GpgOL: Mitigate manipulations of encrypted S/MIME mails
Closed, ResolvedPublic

Description

It is possible that an attacker could insert data before and after the plaintext of an unsigned encrypted S/MIME mail. In combination with HTML and Image downloading / active content in HTML an attacker could access the plaintext of a mail.

To mitigate:

  • If an S/MIME Mail is unsigned: Prefer the Text part over the HTML part regardless of the settings if the mail is multipart/alternative.
  • If an S/MIME Mail is unsigned and has attachments or is HTML only: Show a big yes/no warning that an attacker might gain the plaintext because the message is unsigned.

The warning should help to educate users that they need to sign and encrypt S/MIME mails and that encrypting is not enough to ensure confidentiality of S/MIME.

To clarify. By unsigned we mean that it does not follow the mime structure:

  • Encrypted
    • multipart/signed
      • content.
werner added a subscriber: werner.May 15 2018, 3:59 PM

That was actually our old stance on OpenPGP encryption: For integrity we rely on the signing of messages. Remember that signing is an integral part of OpenPGP messages and does not need MIME. Some people explained that they have valid reasons not to sign and so we added the MDC.

Yes. For S/MIME we don't have the comfort to change the standards. I also would like to have a quick solution. After much deliberation with Bernhard we think that it is a good compromise from usability vs. security that we further reduce the usability for S/MIME in that we only allow (any) signed content to be displayed as a file or HTML. This is not extending the standard, not changing GPGSM but a design decision in GpgOL.
We don't have full control over our Mail client so we can't prevent the load of external references like KMail does. This suggestion is a compromise and a pragmatic solution.

We might somehow make it easier for S/MIME users if we do some GnuPG extension that contains the hash of a message but I don't think that it is neccessary and this issue is not about that.

I've tried to prevent the download of external references selectively for S/MIME Mails. There is PR_BLOCK_STATUS but I was unable to stop the question for the user if she want's to download the external references anyway. :-/

We now have the following logic.

In case of an S/MIME Mail that was decrypted and does not have one of the following signature states we go into "Block HTML" mode.

case GpgME::Signature::Valid:
case GpgME::Signature::Green:
case GpgME::Signature::KeyRevoked:
case GpgME::Signature::KeyExpired:
case GpgME::Signature::SigExpired:
case GpgME::Signature::CrlMissing:
case GpgME::Signature::CrlTooOld:
case GpgME::Signature::TofuConflict:

In that mode we silently prefer a text/plain part of a multipart/alternative mail.

If there is no text/plain part but only a text/html part.

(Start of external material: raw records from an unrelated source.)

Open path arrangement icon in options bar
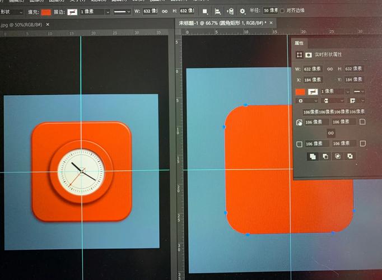This screenshot has width=382, height=280. (230, 11)
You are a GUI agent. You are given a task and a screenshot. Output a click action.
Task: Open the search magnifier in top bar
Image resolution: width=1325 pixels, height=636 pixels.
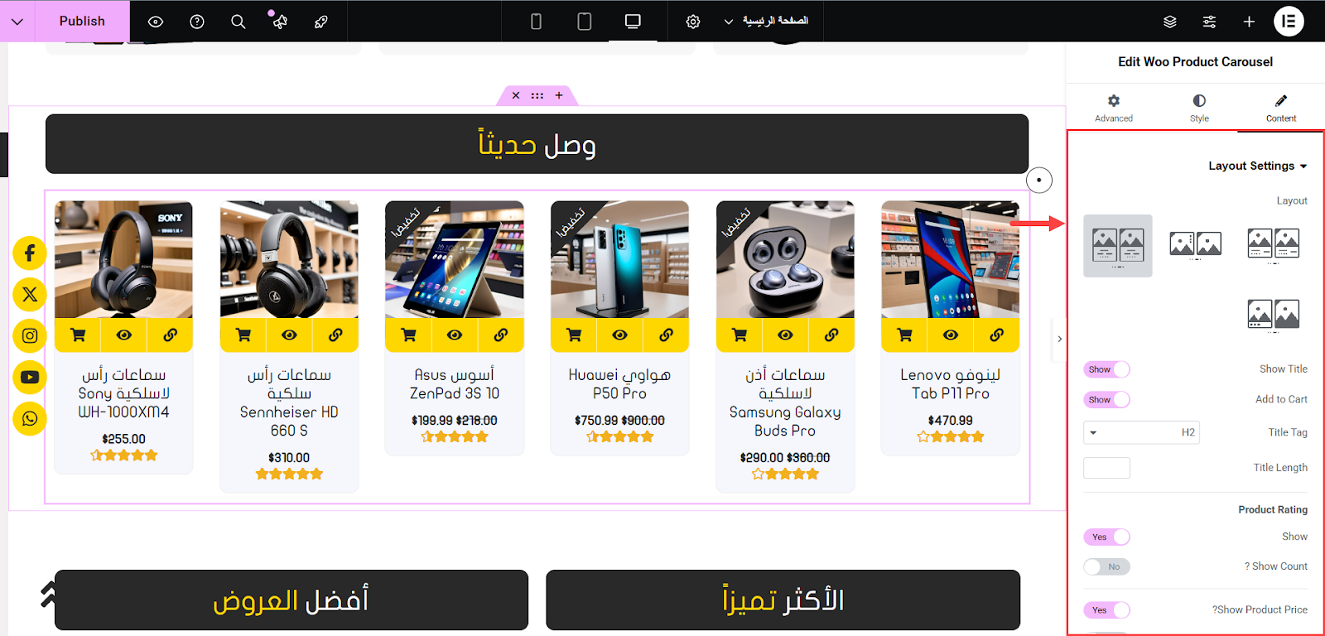click(x=239, y=22)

We show a warning:

And then insert the HTML part as plain text.

This is super ugly, but If I tried to convert it to plain text using Outlook (by setting it as HTML first and then taking the plain body to set this again as the HTML Body) I still got the question to load external references. And it might be dangerous to put any manipulated URL into Outlook in case it does automatic download or so.

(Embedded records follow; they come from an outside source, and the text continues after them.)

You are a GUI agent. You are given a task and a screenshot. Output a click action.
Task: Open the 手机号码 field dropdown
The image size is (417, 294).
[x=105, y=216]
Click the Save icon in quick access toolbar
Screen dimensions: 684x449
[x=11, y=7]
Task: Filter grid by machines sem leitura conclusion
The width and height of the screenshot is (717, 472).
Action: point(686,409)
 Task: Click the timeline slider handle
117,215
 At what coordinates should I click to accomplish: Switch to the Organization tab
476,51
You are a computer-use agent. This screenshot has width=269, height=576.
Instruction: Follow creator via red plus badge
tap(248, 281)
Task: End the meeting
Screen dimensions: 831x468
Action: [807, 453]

I wonder if I should enable the same logic for OpenPGP without MDC, based on decryption_result.symkey_algo.
And if I should show a message box warning if we have attachments on a plain/text or multipart/alterative S/MIME enc only mail.

There won't be anything without MDC in 2.2.8 anymore.

Here is what we have now. We decided explictly not to offer a "yes I want to do something less secure" button as we think that using Unsigned S/MIME Mails is avoidable. Also we want to be more secure by default then Outlook. From a User Experience standpoint a "Yes more convenient but less secure" button basically educates users to always select that button.

The first time a multipart/alternative unsigned S/MIME mail is shown when we would normally show the HTML (because of Outlooks settings) we show a message box to inform the user that we prefer text/plain parts. Let's hope that this reduces bugreports about this ;-) We then only show text/plain parts.

If there is no multipart/alternative we do the handling from my last comment. (With a better message).

Additionally to thwart reply / forward injection we catch replys and forwards of unsigned s/mime mails:

And remove all contents from the reply / foward templates.

I'm not very happy with the implementation. As we receive the reply / forward events before the reply / forward is populated with contents we remove the decrypted contents after an "arbitrary" delay of one second in the hope that one second is enough even for slow Outlooks to build up the contents of the reply / forward. I think if it does not work reliably that we need to fix it in a future release but for now the intention to the user should be clear and warning flags should be raised.

Additionally our forward / reply of crypto mail detection is very heuristic :-/ Its a Hack, Hack, Sausage, Beans and Hack,...

I currently also hope that unsigned S/MIME Mails are a corner case.

There is a large regression risk because I had to change how the forward is detected to have it more reliable. This might have unwanted side effects due to the way we detect this interally. I'll have to test it more. Especially with normal OpenPGP Forwards.

Thanks for the writeup. Maybe this could be the base for a gnupg.org/blog article.

aheinecke closed this task as Resolved.

The changes were released with Gpg4win-3.1.2.